Date of Report (Date of earliest event reported):  February 28, 2011
 
URS Corporation
(Exact name of registrant as specified in its charter)

Logo
DELAWARE
(State or other jurisdiction of incorporation)
     
1-7567
 
94-1381538
(Commission File No.)
 
(IRS Employer Identification No.)
 
600 Montgomery Street, 26th Floor
San Francisco, California 94111-2728
(Address of principal executive offices and zip code)
 
Registrant’s telephone number, including area code:   (415) 774-2700
 
Not Applicable
(Former name or former address, if changed since last report)
 
Check the appropriate box below if the Form 8-K filing is intended to simultaneously satisfy the filing obligation of the registrant under any of the following provisions (see General Instruction A.2. below):
 
o  
Written communications pursuant to Rule 425 under the Securities Act (17 CFR 230.425)
 
o  
Soliciting material pursuant to Rule 14a-12 under the Exchange Act (17 CFR 240.14a-12)
 
o  
Pre-commencement communications pursuant to Rule 14d-2(b) under the Exchange Act (17 CFR 240.14d-2(b))
 
o  
Pre-commencement communications pursuant to Rule 13e-4(c) under the Exchange Act (17 CFR 240.13e-4(c))
 
 


 
 
 
 
 
Item 1.01 Entry into a Material Definitive Agreement.
 
On February 25, 2011, URS Corporation entered into a Third Amendment to the Credit Agreement dated November 15, 2007 (the “Credit Agreement”) with a syndicate of lenders party thereto, Wells Fargo Bank, National Association, administrative agent for the lenders, and credit support parties thereto. The Third Amendment amends the Credit Agreement so we may make open market purchases of up to eight million shares of the our common stock in fiscal year 2011.  The foregoing description of the Third Amendment is qualified in its entirety by reference to the Third Amendment, a copy of which is filed as Exhibit 4.4 in our annual report on Form 10-K for the period ended as of December 31, 2010, which is incorporated by reference into this report.
 
Item 2.02  Results of Operations and Financial Condition.

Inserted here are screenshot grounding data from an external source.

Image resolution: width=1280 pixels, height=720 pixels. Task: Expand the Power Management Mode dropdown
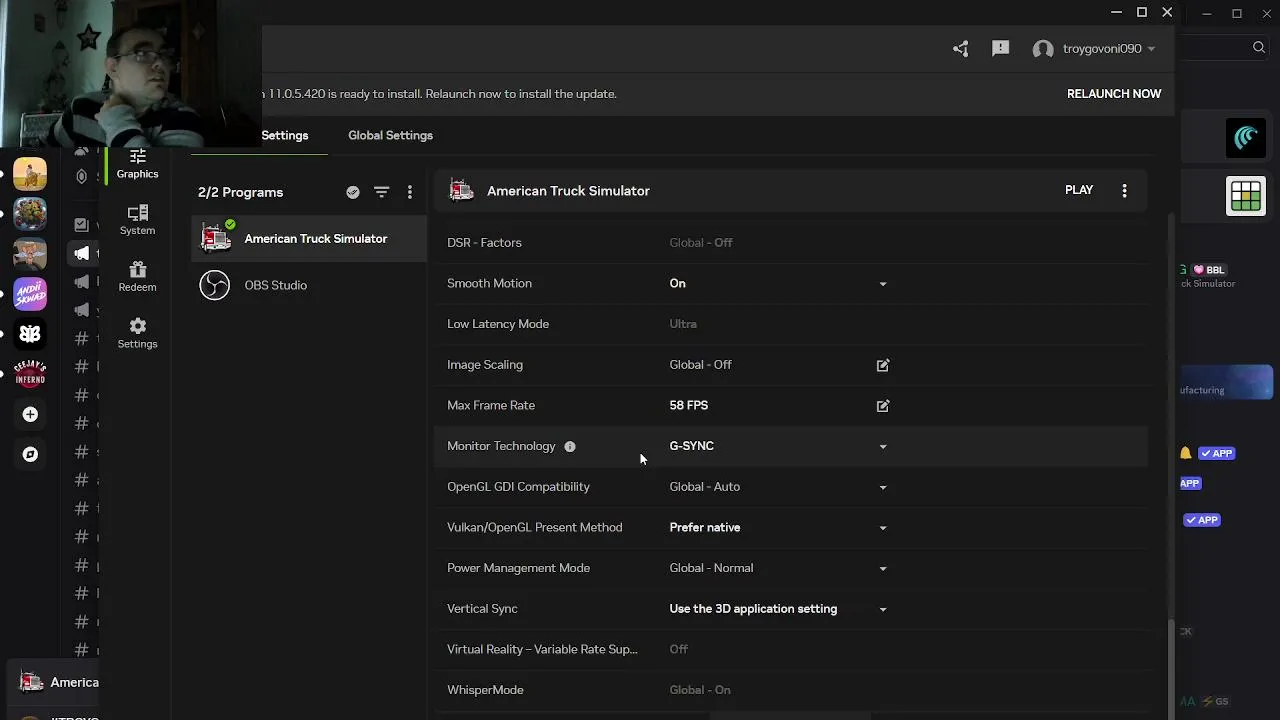point(882,568)
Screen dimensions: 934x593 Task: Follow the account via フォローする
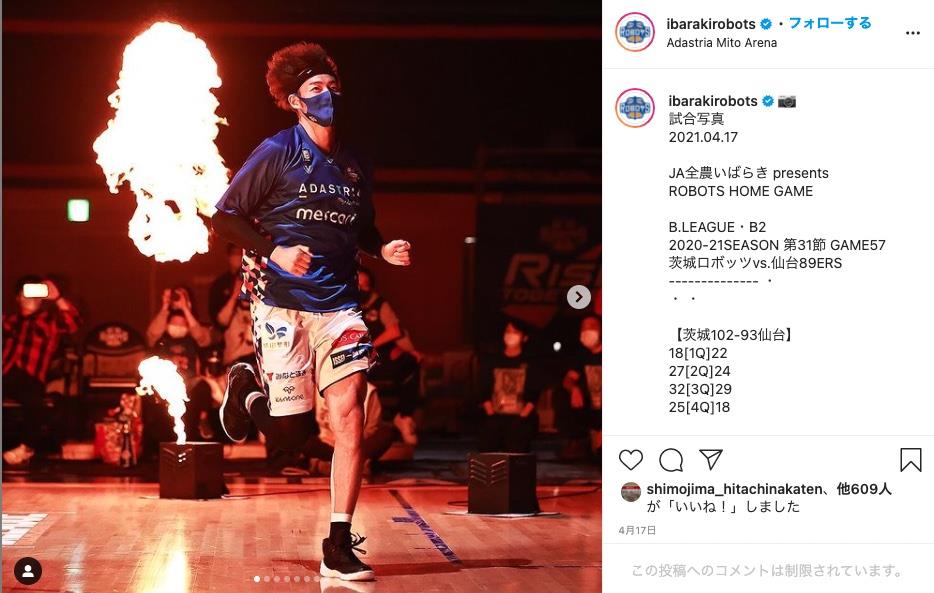830,23
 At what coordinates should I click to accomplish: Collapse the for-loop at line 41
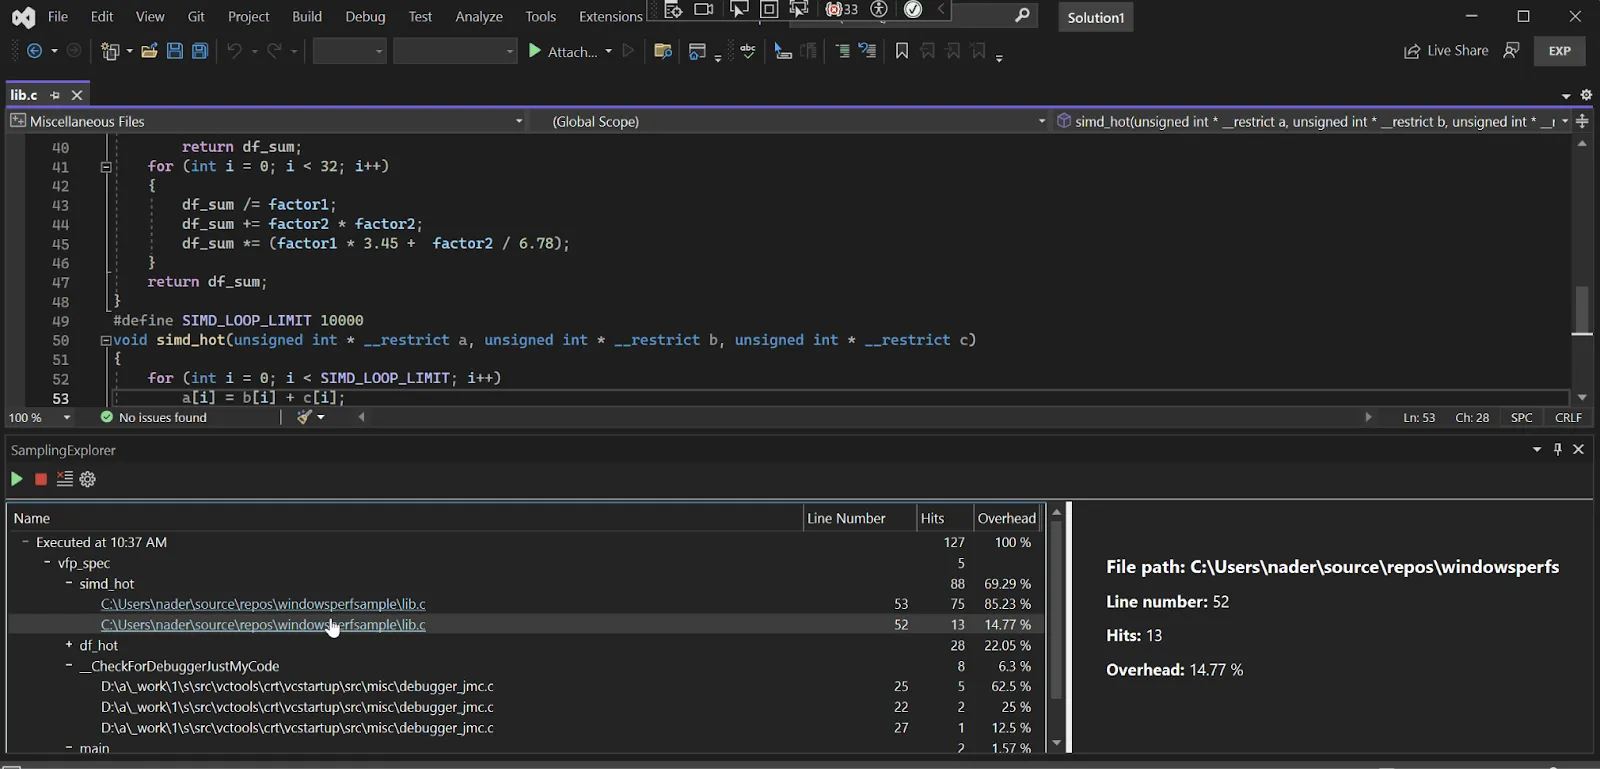coord(106,167)
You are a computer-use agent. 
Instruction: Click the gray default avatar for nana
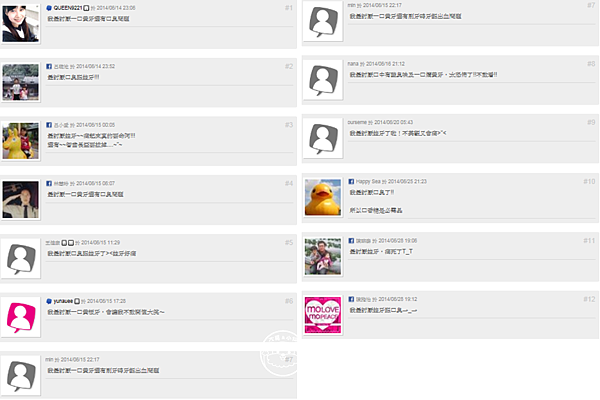[x=323, y=80]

                                                                                          
On February 28, 2011, URS Corporation issued a press release announcing financial results for the annual period ended on December 31, 2010.  A copy of the press release, entitled “URS Corporation Reports Fiscal Year 2010 Results” is furnished and not filed pursuant to Item 2.02 as Exhibit 99.1 hereto.  Exhibit 99.1 attached hereto shall not be deemed “filed” for purposes of Section 18 of the Securities Exchange Act of 1934, as amended, nor shall it be deemed incorporated by reference in any filing under the Securities Act of 1933, as amended.
 
Item 8.01  Other Events.
 
On February 25, 2011, our Board of Directors approved an increase and extension of our common stock repurchase program.  Under the modified program, we are authorized to repurchase in fiscal year 2011 up to eight million shares of the Company's stock, an increase of five million shares over the three million previously authorized.  Unless the program is further modified by the Board, for each of fiscal years 2012, 2013 and 2014, the current term of the program, the repurchases will revert to the previously authorized three million shares, plus the number of shares equal to the excess, if any, of three million shares over the actual number of shares repurchased during the prior fiscal year.  A copy of the press release regarding the modifications to our common stock repurchase program is attached hereto as Exhibit 99.2 and incorporated herein by reference.
 
Item 9.01 Financial Statements and Exhibits.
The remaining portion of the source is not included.